Méthodologie et population
L’enquête sur l’utilisation de l’intelligence artificielle dans la pratique quotidienne des radiologues a été menée sur une période allant du 23 avril 2024 au 22 août 2024. Les données ont été collectées à l’aide d’un formulaire Google, diffusé principalement par les canaux suivants : e-mails envoyés aux professionnels du secteur par nos newsletters, réseaux sociaux, sites internet docteurimago.fr et tech-imago.fr, ainsi que l’envoi de l’information par la FNMR, le CERF et l’UNIR auprès de leurs adhérents respectifs.
L’enquête a recueilli un total de 144 réponses.
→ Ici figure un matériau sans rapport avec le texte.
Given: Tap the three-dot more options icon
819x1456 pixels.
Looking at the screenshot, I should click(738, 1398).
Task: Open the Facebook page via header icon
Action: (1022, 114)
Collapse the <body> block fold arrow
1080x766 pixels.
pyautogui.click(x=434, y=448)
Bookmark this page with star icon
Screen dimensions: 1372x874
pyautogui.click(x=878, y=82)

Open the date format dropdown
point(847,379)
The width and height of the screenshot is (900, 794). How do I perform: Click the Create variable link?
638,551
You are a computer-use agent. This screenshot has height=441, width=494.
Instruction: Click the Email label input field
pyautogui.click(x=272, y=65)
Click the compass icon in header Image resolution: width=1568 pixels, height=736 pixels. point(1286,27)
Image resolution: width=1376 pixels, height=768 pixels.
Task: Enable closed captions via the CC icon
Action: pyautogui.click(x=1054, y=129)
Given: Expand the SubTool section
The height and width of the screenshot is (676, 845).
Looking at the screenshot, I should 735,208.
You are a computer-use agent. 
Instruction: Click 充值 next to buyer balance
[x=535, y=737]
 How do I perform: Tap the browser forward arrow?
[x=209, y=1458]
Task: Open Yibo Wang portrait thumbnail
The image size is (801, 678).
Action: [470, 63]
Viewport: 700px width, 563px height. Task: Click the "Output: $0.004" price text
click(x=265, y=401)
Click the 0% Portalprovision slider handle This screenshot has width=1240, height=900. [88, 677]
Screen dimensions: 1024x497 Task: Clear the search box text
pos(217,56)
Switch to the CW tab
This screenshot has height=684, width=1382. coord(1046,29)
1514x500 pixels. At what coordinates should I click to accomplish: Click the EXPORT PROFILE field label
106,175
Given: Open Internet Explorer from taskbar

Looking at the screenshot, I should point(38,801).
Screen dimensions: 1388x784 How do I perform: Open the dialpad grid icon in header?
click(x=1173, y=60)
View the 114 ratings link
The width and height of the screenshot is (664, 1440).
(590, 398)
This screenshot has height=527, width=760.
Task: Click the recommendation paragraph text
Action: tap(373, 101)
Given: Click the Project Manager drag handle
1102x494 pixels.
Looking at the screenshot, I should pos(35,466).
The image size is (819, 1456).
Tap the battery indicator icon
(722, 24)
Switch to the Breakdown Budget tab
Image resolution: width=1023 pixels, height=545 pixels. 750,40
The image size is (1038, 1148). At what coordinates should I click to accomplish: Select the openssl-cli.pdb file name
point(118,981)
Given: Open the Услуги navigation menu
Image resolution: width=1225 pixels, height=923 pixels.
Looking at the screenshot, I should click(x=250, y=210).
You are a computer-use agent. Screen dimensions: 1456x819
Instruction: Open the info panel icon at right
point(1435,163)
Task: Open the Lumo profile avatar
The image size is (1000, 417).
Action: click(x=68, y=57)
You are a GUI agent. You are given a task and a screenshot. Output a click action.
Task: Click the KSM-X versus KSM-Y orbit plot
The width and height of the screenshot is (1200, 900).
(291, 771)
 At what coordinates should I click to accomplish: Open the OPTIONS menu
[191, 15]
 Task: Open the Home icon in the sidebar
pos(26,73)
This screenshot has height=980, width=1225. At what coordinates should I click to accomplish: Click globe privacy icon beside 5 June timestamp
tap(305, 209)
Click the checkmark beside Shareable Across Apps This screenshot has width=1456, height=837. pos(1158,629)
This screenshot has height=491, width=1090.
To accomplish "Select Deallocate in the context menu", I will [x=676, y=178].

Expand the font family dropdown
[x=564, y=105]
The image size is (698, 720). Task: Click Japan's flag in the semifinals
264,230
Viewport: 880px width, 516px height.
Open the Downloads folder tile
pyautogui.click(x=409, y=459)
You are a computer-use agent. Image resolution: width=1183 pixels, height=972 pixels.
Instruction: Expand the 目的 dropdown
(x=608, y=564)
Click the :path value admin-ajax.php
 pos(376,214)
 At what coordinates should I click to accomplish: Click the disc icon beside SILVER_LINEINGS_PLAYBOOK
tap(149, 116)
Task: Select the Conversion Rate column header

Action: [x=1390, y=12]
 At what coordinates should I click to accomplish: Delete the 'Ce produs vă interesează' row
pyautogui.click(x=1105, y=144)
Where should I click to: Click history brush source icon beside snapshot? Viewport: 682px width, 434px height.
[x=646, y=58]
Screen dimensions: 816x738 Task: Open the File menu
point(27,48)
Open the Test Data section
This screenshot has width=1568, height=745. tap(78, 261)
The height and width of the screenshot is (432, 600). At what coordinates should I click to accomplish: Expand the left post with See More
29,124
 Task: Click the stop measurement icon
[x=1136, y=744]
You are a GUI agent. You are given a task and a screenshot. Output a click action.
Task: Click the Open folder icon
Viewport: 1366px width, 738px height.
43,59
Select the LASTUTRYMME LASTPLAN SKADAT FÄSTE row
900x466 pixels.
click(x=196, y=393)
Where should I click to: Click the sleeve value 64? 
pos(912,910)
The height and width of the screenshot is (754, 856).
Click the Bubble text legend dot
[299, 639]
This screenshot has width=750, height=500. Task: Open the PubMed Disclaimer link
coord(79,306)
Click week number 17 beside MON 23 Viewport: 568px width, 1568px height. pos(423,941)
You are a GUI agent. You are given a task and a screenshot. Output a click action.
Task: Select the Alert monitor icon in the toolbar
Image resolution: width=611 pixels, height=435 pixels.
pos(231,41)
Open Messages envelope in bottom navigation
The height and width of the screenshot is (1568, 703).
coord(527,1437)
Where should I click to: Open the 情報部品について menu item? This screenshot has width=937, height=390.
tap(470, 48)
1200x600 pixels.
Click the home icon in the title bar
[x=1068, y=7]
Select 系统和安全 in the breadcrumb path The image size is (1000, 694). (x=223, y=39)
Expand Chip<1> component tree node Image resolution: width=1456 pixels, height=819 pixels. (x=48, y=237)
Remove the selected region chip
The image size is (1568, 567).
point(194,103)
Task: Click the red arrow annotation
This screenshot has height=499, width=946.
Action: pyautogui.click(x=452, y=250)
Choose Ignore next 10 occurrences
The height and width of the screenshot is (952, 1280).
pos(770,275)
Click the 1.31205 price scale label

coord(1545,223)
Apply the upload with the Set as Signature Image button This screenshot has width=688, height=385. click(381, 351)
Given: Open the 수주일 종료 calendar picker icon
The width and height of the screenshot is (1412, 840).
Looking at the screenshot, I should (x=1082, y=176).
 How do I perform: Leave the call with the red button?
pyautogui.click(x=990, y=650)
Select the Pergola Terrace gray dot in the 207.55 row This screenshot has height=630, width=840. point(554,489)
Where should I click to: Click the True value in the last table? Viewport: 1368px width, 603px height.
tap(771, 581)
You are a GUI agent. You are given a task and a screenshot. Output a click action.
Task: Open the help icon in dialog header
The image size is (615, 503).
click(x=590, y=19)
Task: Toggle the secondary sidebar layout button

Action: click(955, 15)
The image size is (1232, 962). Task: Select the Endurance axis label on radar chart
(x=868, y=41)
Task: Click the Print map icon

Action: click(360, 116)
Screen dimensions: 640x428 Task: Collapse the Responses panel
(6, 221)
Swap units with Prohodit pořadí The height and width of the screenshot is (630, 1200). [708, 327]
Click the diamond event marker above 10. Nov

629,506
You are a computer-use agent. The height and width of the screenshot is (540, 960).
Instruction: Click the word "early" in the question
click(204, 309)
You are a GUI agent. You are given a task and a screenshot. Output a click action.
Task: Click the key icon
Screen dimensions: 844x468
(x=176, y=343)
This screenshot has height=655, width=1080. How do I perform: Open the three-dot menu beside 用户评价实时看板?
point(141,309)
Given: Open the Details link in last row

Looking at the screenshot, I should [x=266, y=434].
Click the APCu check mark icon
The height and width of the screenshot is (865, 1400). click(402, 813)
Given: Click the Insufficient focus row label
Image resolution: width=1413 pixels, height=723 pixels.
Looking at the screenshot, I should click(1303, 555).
Les profils des répondants à l’enquête sont : radiologues (75 participants), manipulateurs radio (46 participants), cadres de santé (14 participants) et autres professions (9 participants, 1 par profession). Certaines réponses ont été regroupées pour une meilleure lisibilité.
Le secteur d’activité des répondants à l’enquête est réparti comme suit : hospitalier (65 participants), libéral (55 participants), mixte (15 participants) et autres (7 participants).